Certainly this has been the case in some jurisdictions, such as Hong Kong.

 

It’s worth noting here, though, that in the UK, at least, statistics published earlier this year appears to show that far from causing British advisory businesses to shrink, become less profitable and/or decline in number, the introduction in 2013 of RDR has done the opposite.

 

The numbers, contained in a “Data Bulletin” released in June by the UK’s Financial Conduct Authority, showed that the number of intermediary firms that said that they earned revenue from retail investment businesses actually grew by 10% between 2013 and 2017, even as the revenues earned by these companies also grew, by 52%.

 

WHAT THE FUTURE MIGHT HOLD

 

Two other trends have also emerged as a result of RDR, and the global move towards more regulation.

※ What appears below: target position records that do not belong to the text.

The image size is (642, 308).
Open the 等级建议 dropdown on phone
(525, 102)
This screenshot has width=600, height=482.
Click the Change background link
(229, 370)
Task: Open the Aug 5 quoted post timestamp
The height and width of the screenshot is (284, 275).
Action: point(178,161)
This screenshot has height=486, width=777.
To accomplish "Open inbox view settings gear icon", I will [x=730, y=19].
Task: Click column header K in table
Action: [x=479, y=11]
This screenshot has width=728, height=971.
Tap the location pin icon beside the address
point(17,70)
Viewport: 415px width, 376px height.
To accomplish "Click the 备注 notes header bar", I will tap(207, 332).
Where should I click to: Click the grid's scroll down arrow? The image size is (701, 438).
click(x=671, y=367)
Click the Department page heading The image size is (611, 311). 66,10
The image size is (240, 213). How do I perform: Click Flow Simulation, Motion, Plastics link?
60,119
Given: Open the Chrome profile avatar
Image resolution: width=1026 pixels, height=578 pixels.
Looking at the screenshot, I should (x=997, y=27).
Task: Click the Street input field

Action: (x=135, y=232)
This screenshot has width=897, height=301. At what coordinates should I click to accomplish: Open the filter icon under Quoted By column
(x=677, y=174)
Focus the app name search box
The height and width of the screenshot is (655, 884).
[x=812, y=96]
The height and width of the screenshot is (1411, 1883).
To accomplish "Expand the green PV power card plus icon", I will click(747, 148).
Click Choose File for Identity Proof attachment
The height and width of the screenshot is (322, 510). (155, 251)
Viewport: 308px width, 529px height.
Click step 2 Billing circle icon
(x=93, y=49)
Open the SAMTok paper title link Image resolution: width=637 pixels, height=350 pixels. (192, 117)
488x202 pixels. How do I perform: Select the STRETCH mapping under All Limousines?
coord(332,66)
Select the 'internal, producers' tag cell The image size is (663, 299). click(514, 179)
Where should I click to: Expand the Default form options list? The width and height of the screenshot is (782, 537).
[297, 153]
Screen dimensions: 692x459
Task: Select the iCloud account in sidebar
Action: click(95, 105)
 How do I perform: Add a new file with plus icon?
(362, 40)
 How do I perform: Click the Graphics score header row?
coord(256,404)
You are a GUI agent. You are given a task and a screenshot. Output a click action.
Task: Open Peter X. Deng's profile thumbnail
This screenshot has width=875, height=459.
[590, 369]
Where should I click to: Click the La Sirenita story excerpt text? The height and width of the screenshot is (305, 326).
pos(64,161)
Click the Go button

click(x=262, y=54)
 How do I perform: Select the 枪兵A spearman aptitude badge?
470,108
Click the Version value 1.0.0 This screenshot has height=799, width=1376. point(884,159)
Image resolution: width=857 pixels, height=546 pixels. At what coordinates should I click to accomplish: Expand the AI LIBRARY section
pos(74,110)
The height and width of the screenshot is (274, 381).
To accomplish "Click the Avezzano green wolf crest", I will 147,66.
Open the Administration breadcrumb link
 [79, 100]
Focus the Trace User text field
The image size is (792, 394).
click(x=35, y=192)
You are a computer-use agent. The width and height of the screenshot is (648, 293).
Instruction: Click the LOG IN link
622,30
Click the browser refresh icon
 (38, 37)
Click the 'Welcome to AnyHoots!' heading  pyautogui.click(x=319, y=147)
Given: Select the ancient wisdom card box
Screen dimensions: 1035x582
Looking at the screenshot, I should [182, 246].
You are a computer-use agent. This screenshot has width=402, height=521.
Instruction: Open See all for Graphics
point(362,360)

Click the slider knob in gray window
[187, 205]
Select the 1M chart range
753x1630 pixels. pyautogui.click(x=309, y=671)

One has been the rapid growth of advisory “networks”, whereby independent advisory firms establish commercial links with similar businesses across the country and even around the world, which give them access to a wealth of information, data, training programmes and marketing services at a fraction of the cost they would have to pay to provide these things for their management and employees themselves.

 

Examples of such networks in the UK include Openwork, Nutmeg and Intrinsic, while offshore networks include Blacktower’s Nexus Global and Globalnet.

 

Another strong positive that RDR has delivered to the UK advisory sector has been the fact that by moving towards more ongoing-charging models, small IFA businesses have become far more “saleable” than they were in the past, as they now come with a book of business complete with an attractive and valuable ongoing revenue stream.

 

"MASSIVELY POSITIVE"

 

“In my opinion, RDR has been massively, massively positive for almost all of the stakeholders in the financial planning equation – from the business owners to the IFAs to, and most importantly, the clients,” says Tom Evans, private client director for W1 Investment Group, an advisory business based in Qatar.

 

“The reputation of financial advice in general in the UK has gone from being relatively murky to being, while perhaps not yet quite on a par with accountants and solicitors, not a huge way off, and it will probably get there over the next five to 10 years.”

 

Paul Stanfield, chief executive of the Federation of European Independent Financial Advisers, a trade association representing English-speaking financial advisers operating throughout mainland Europe, argues that the new regulatory environment actually offers an opportunity for on-the-ball firms to get a first-mover advantage over their reluctant-to-change rivals.

 

“I see [the myriad changes taking place in the cross-border insurance industry] as representing a fantastic opportunity for progressive IFA companies that are willing to plan ahead and embrace the new environment,” he says.

 

"While this may sound trite, we are already seeing some evidence of this in markets that have recently introduced major regulatory changes.

 

"In such markets, it is clear – and not really very surprising – that the businesses that embrace change, and start planning sooner, are the ones that are finding the new world far more amenable."